Genetic Algorithms encode the space to explore with genes and proceed by generations. For each generation: - individuals forming the current population are evaluated (fitness) - the best individuals are chosen to mix their genes together (crossover) - independent random changes are performed (mutation).

This plugin deals with feature creation and selection, powered by genetic algorithms. Starting from a dataset with features and a target, it will automatically select among features both from the dataset and their combinations (product, sum and differences).
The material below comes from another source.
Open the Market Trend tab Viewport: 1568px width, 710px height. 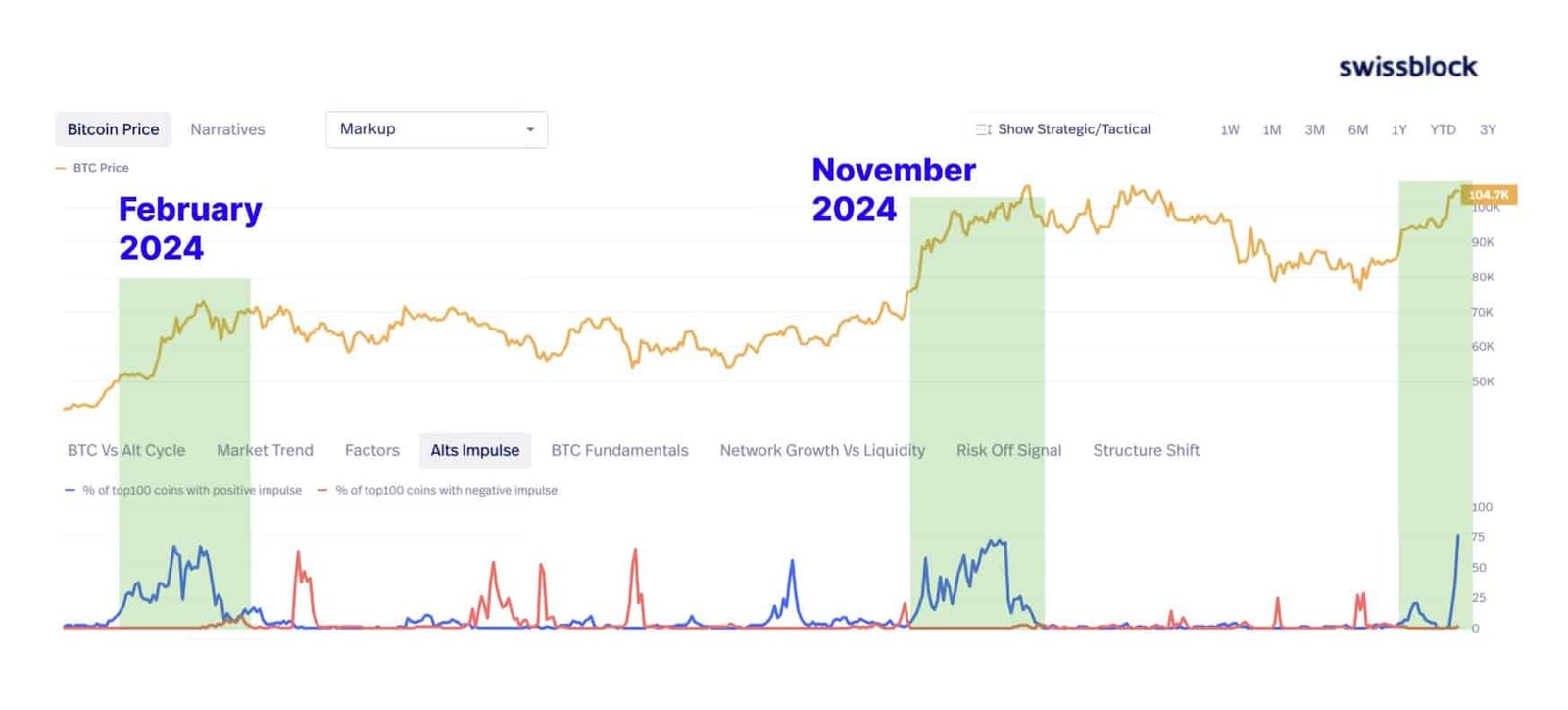pyautogui.click(x=265, y=450)
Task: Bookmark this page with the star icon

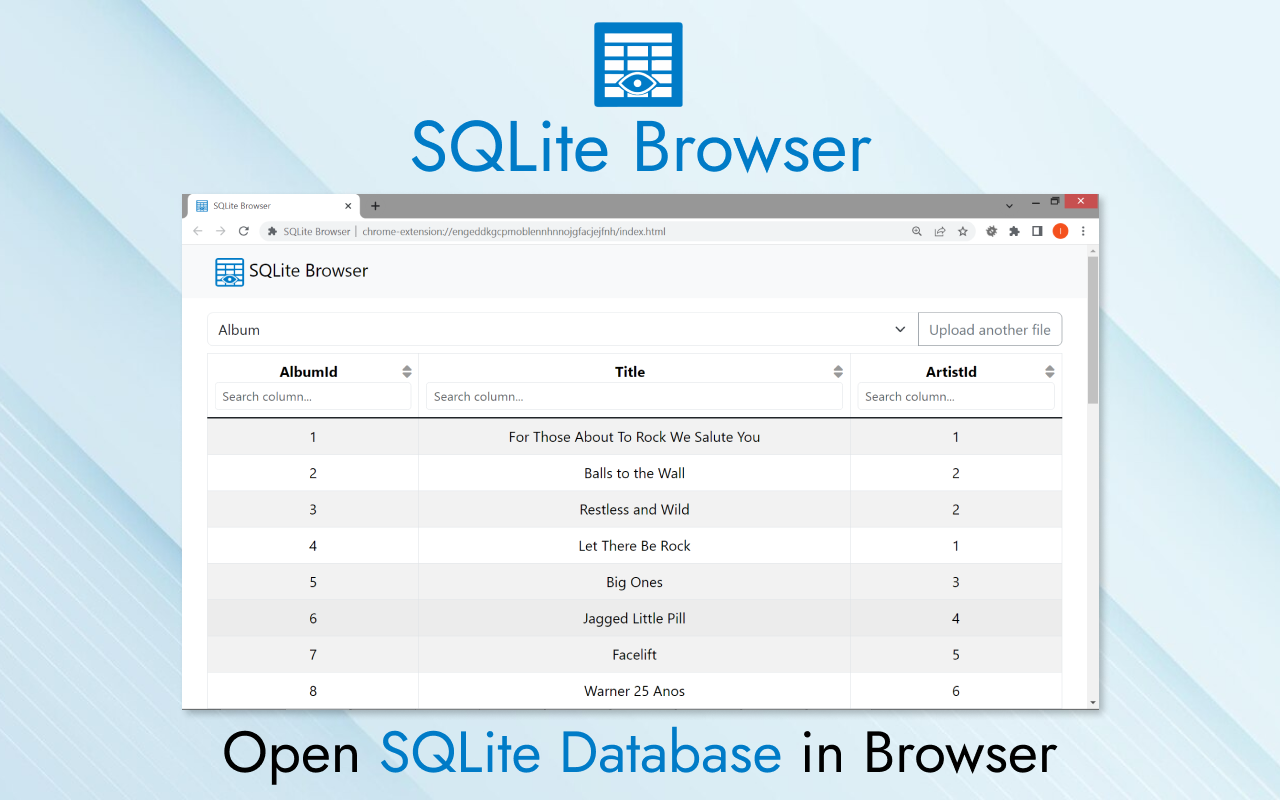Action: [x=963, y=231]
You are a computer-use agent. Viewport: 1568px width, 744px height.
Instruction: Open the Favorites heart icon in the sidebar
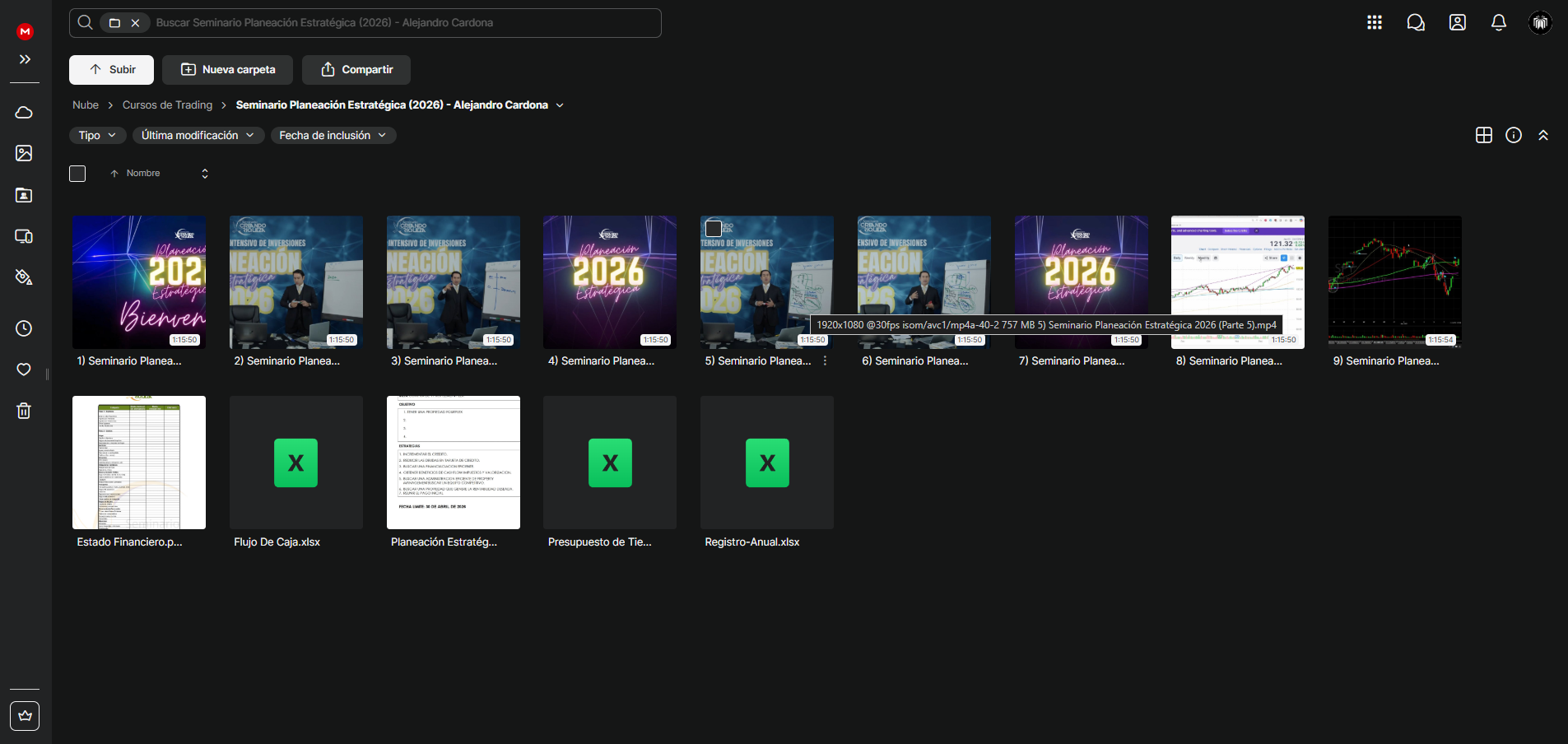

In this setting, an individual is represented by a boolean array with a value for every feature (originals and combinations) indicating whether it is selected or not as an input for the model to train.

Usage - Fit Transform Recipe

Parameters

  • Target is the target of the machine learning prediction task.

  • Population is the number of individuals considered at the first generation.

  • Crossover probability is the probability that a random exchange of genes will happen for two individuals selected to form the next generation.

  • Mutation probability is the probability that a random flip occurs for each feature of an individual (from active to inactive or vice versa).

  • Number of generations is the number of iterations of the evolutionary process (fitness, crossover and mutation) over the whole population.

Input

  • A dataset of features from which we want to select and create new features. Features should be numerical, and contain no missing values.

Outputs

  • A dataset of selected and created features.

  • A folder containing the json of information

Usage - Transform Recipe

Input

  • A dataset of features for which we want to apply the selection/creation pipeline.

  • A folder output of a previous fit-transform recipe that contains the information json.

Outputs

  • A dataset of selected and created features.